PYBIND11_MODULE(SeqRT, m) {
    m.def("nparraytest", &nparraytest, "Test");
}

python

import numpy as np
import SeqRT

if __name__ == '__main__':
    #initialize arrays
    A = np.arange(15, dtype = np.float32).reshape((5,3))
    B = np.arange(15, dtype = np.float32).reshape((5,3))
    C = np.zeros((5,3), dtype = np.float32)
    D = np.zeros((5,3), dtype = np.float32)
    
    lxA = SeqRT.nparraytest(A, B, C, D)
    
    print(lxA)
    print(A)
    print(B)
    print(C)
    print(D)

Now, whether I use the code in Option A or Option B, arrays A, B and D always end up as expected, as well as array C, i.e.

[[ 0.  1.  2.]
 [ 3.  4.  5.]
 [ 6.  7.  8.]
 [ 9. 10. 11.]
 [12. 13. 14.]]

However, with option B I get this result for array C

[[ 0.  1.  2.]
 [ 3.  4.  5.]
 [ 6.  7.  8.]
 [ 9.  4.  5.]
 [12. 13. 14.]]

As you can see, the values 10. and 11. are different. In fact, with other input as array B also the values 4. and 5. can end up pretty random.
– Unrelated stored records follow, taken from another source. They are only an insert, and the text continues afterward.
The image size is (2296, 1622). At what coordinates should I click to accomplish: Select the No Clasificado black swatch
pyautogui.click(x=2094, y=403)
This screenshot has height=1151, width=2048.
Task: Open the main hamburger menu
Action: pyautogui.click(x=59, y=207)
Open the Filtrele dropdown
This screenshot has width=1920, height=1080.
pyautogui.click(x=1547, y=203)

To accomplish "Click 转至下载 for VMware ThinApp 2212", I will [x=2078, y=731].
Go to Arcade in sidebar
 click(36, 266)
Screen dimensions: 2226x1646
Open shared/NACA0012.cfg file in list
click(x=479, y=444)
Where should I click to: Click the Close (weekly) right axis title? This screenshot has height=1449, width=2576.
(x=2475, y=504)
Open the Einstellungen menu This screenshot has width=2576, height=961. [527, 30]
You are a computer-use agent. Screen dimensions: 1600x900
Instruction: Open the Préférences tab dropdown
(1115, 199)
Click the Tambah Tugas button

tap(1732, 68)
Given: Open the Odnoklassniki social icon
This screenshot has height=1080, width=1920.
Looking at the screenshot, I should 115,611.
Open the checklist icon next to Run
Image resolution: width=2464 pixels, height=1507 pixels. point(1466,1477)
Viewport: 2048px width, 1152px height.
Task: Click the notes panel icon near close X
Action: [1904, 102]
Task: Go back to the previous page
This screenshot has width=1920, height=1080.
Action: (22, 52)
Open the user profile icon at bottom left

Instead, I would expect this:

[[ 0.  1.  2.]
 [ 3.  4.  2.]
 [ 6.  7.  2.]
 [ 9. 10.  2.]
 [12. 13.  2.]]

I don't know what my mistake is:

  • Is it due to some wrong usage of pybind/numpy arrays?
  • Is it a general C++ indexing mistake?
  • Furthermore, is this in-place method even good or should I create two buffer arrrays and pack them as a tuple for return?